Hoe gebruik je het voorzetsel aan?
Het voorzetsel aan heeft twee hoofdtoepassingen. Het kan een aanraking of verbinding uitdrukken en een beweging naar een bepaalde plaats toe. Vaak is dat niet letterlijk bedoeld, maar figuurlijk.
Op deze pagina staan de belangrijkste toepassingsmogelijkheden van het voorzetsel aan. Kort gezegd kun je dit voorzetsel gebruiken in zinnen als de volgende:
- Ik stootte me aan de hoek van de tafel. (letterlijke aanraking)
- Ik woon aan de gracht / aan een mooie laan / aan een drukke straat / aan een smalle dijk. (aanraking in de zin van ‘nabijheid’)
- Er hangen veel appels aan de boom. (aanraking in de zin van ‘verbinding’)
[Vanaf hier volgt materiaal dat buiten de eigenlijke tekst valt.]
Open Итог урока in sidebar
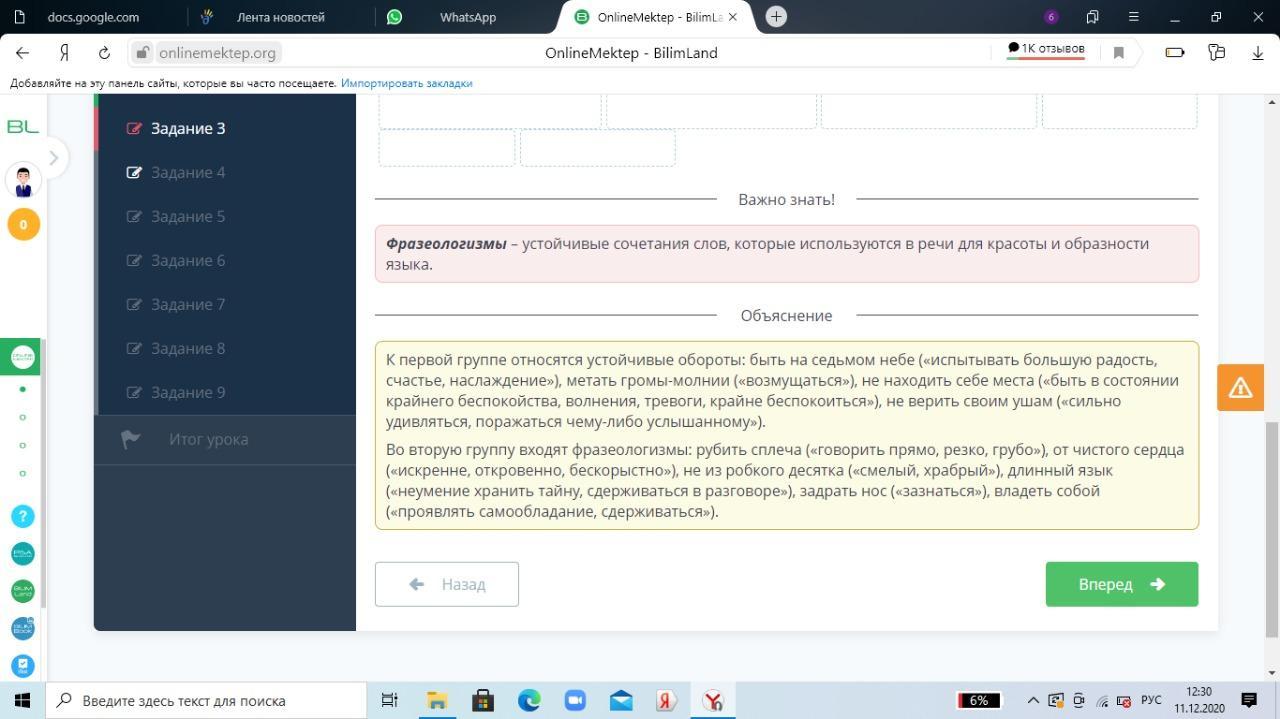The height and width of the screenshot is (719, 1280). 208,439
- Ik stuurde een kaart aan mijn oma. (verbondenheid met een doel of richting)
Er zijn veel min of meer vaste combinaties met aan. Het is vaak moeilijk onder woorden te brengen wat aan daarin nu precies uitdrukt. Als je op het tabblad ‘Voorbeelden’ klikt, zie je een lange lijst van vaste verbindingen met aan.
Aanraking
Vaak heeft het voorzetsel aan betrekking op het letterlijk aanraken van iets. Voorbeelden daarvan zijn: aan je oor friemelen en aan een touw trekken. Aan drukt hier uit waarop de handeling van het werkwoord betrekking heeft: het friemelen gebeurt aan het oor en het trekken gebeurt aan het touw.
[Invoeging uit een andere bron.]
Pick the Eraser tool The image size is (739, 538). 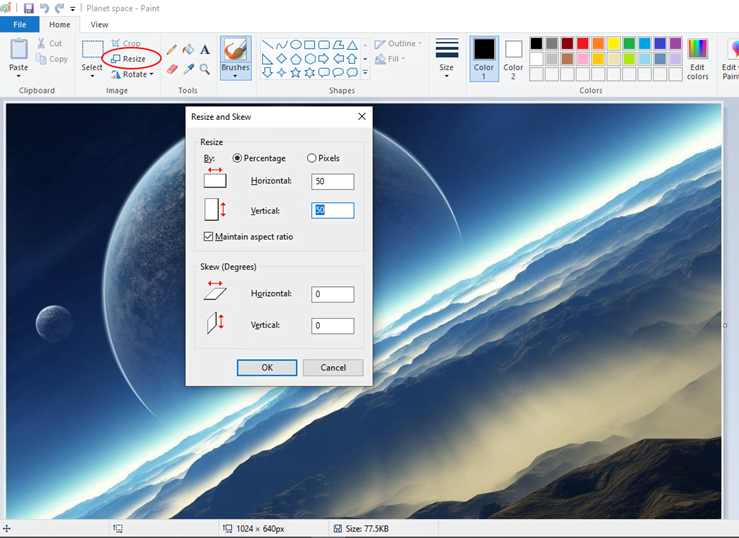tap(172, 69)
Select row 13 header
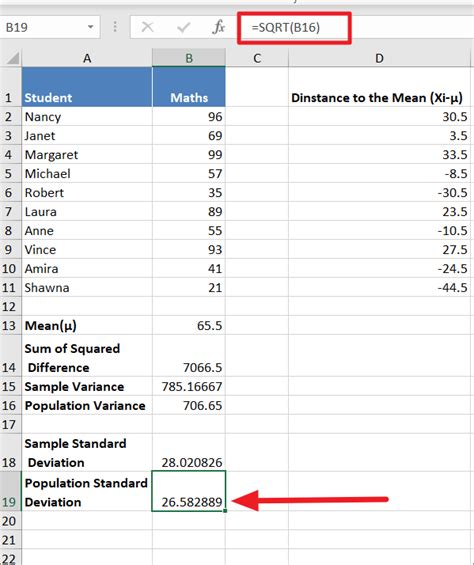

Het kan ook om een figuurlijke aanraking gaan, een ‘aanraking’ in gedachten. Dat is bijvoorbeeld het geval in denken aan je vakantie, je ergeren aan de vertragingen en iemand herinneren aan een afspraak.
Aanraking met nadruk op ‘nabijheid’
In bijvoorbeeld aan de deur staan, aan de kust wonen en aan de voet van de heuvel uitrusten drukt aan vooral nabijheid uit. Dat gebeurt ook vaak op een figuurlijke manier, waarbij je moeilijk onder woorden kunt brengen wat die nabijheid nu precies inhoudt. Bijvoorbeeld:
- Morgen heb ik de tijd aan mezelf.
- Mijn opa had het aan zijn hart.
- Vergeet nooit dat we aan jouw kant staan.
Aanraking met nadruk op ‘verbinding’
In weer andere gevallen drukt aan samen met het werkwoord vooral een bestaande of ontstane verbinding uit. Dit gaat een stap verder dan een ‘incidentele’ aanraking. Bijvoorbeeld:
- Er zitten lange wortels aan de plant.
- De auto’s stonden bumper aan bumper.
In ‘Ze trokken avond aan avond volle zalen’ gaat het om een tijdreeks: een rij avonden die ‘aan elkaar geregen’ zijn. In je aan een afspraak houden verbind je je in figuurlijke zin aan de afspraak.
In deze voorbeelden wekt het verband dat aan schetst, de gedachte aan een onderverdeling of specificatie:
- We hebben een scala aan modellen in onze showroom.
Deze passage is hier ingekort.